**Required work**:
Given the material below, output exactly the lines from the line with "TAX COLLECTION (101, 59)" to the line with "Change Address", both ends included, and no other lines.

**Exercise data**:
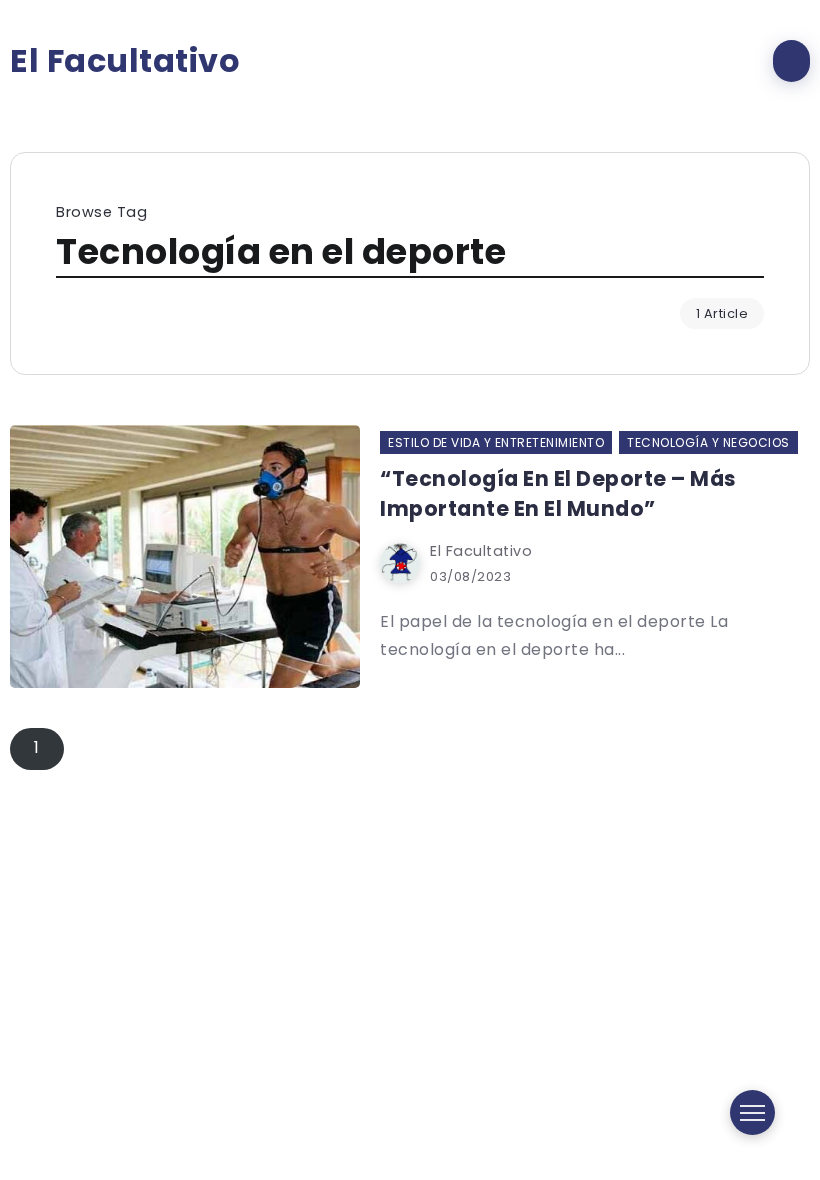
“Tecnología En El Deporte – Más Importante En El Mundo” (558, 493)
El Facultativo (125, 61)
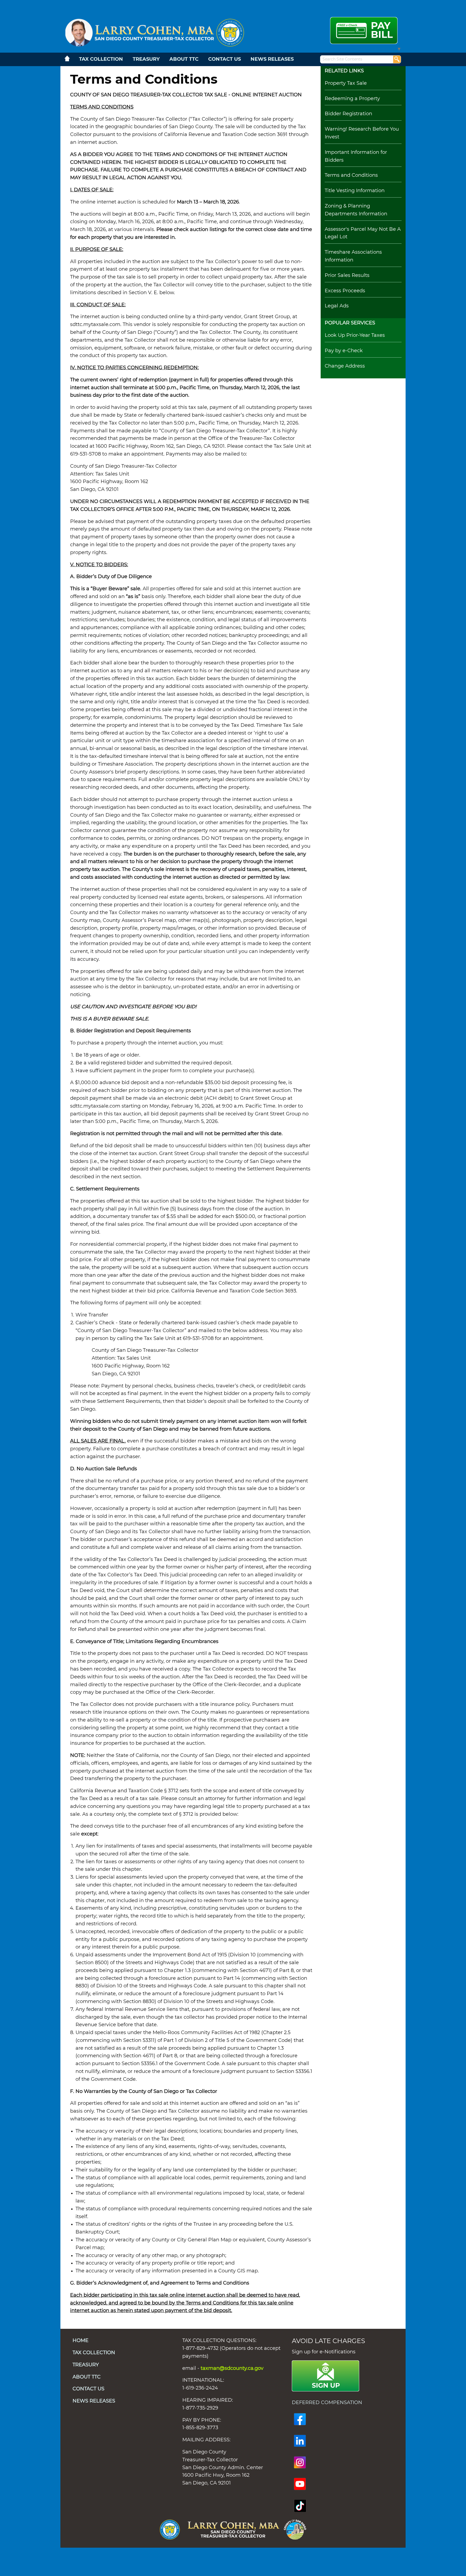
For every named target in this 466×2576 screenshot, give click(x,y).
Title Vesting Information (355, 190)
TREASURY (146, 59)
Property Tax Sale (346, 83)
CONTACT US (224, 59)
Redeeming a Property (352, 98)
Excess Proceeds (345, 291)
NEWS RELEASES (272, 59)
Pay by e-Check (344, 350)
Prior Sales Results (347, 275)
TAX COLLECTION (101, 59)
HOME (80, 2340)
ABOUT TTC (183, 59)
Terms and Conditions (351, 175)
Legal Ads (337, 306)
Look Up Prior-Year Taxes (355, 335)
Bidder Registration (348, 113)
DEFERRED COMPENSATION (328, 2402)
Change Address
...
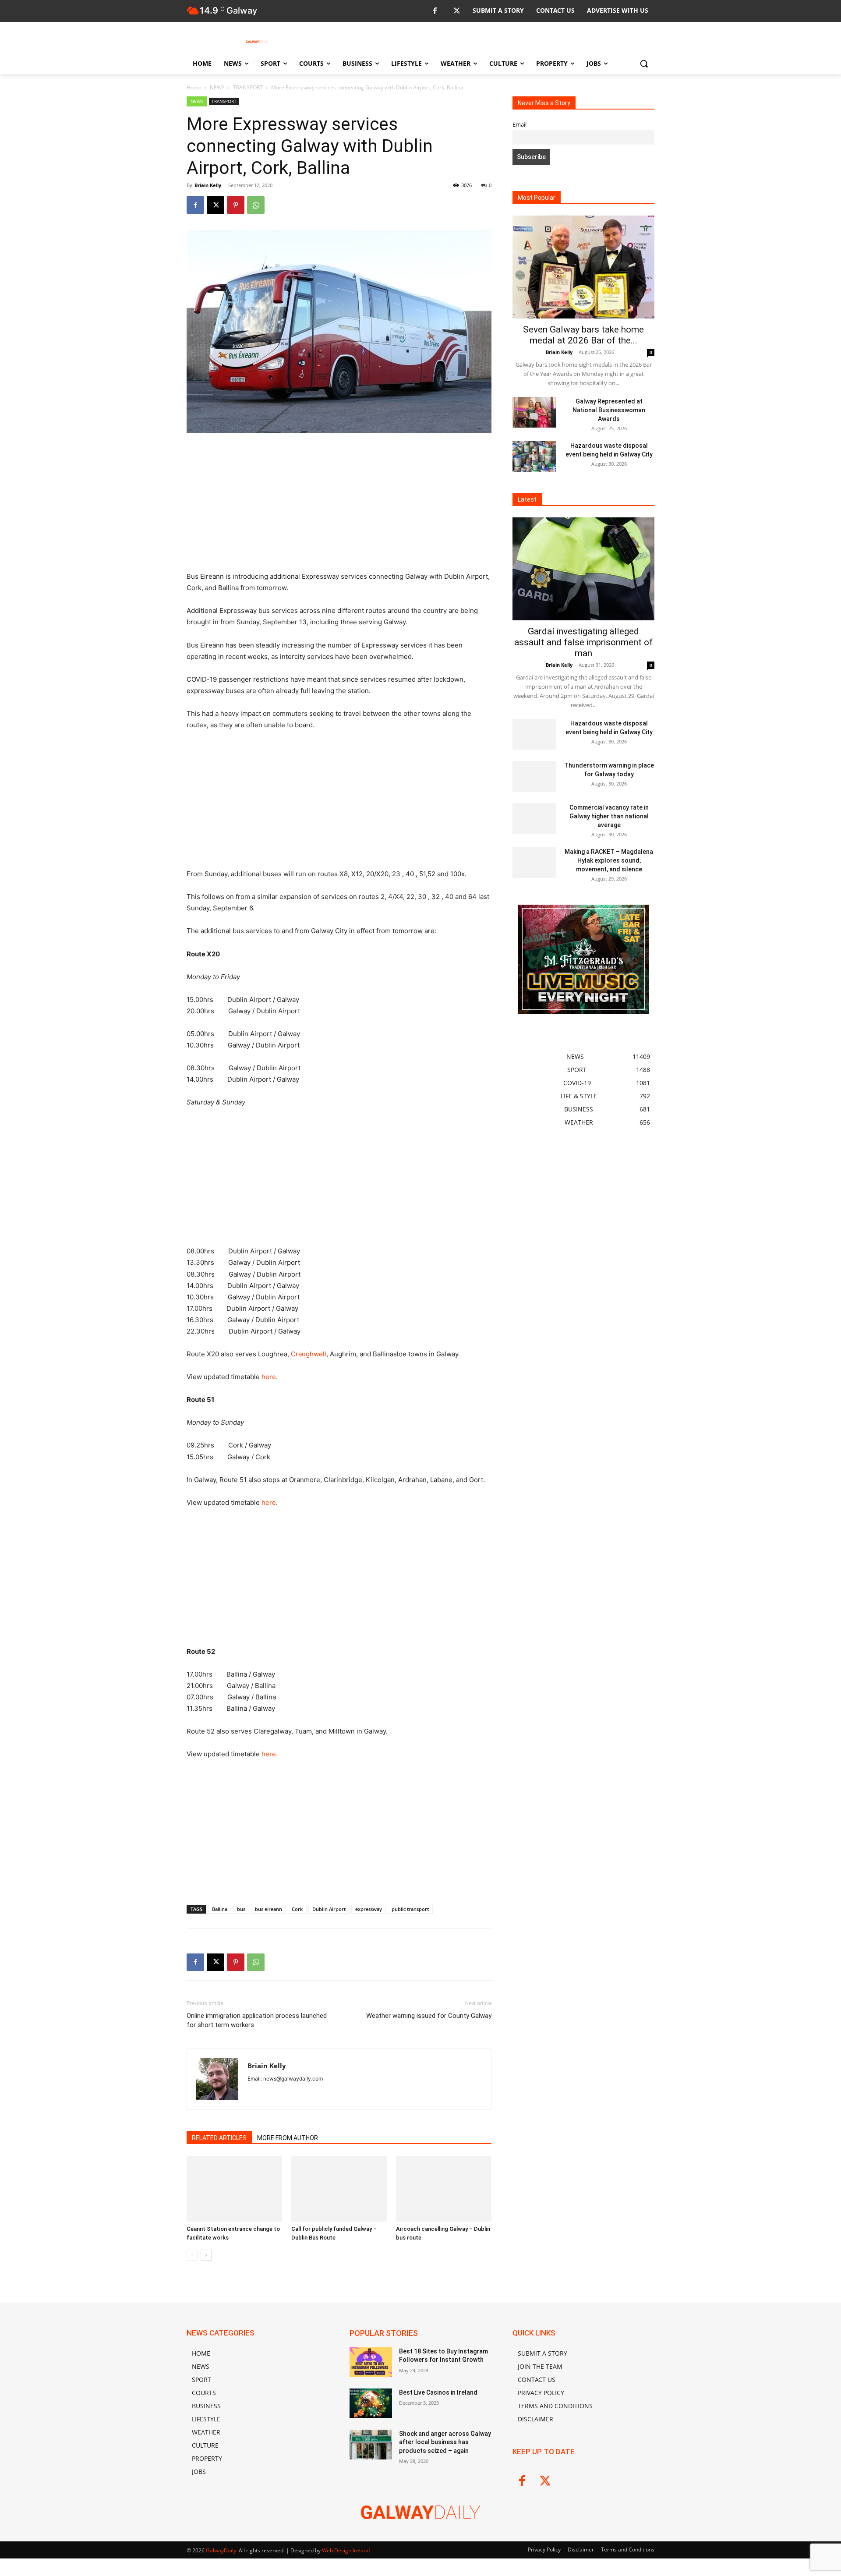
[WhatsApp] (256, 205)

**Output**:
TAX COLLECTION (101, 59)
HOME (80, 2340)
ABOUT TTC (183, 59)
Terms and Conditions (351, 175)
Legal Ads (337, 306)
Look Up Prior-Year Taxes (355, 335)
Bidder Registration (348, 113)
DEFERRED COMPENSATION (328, 2402)
Change Address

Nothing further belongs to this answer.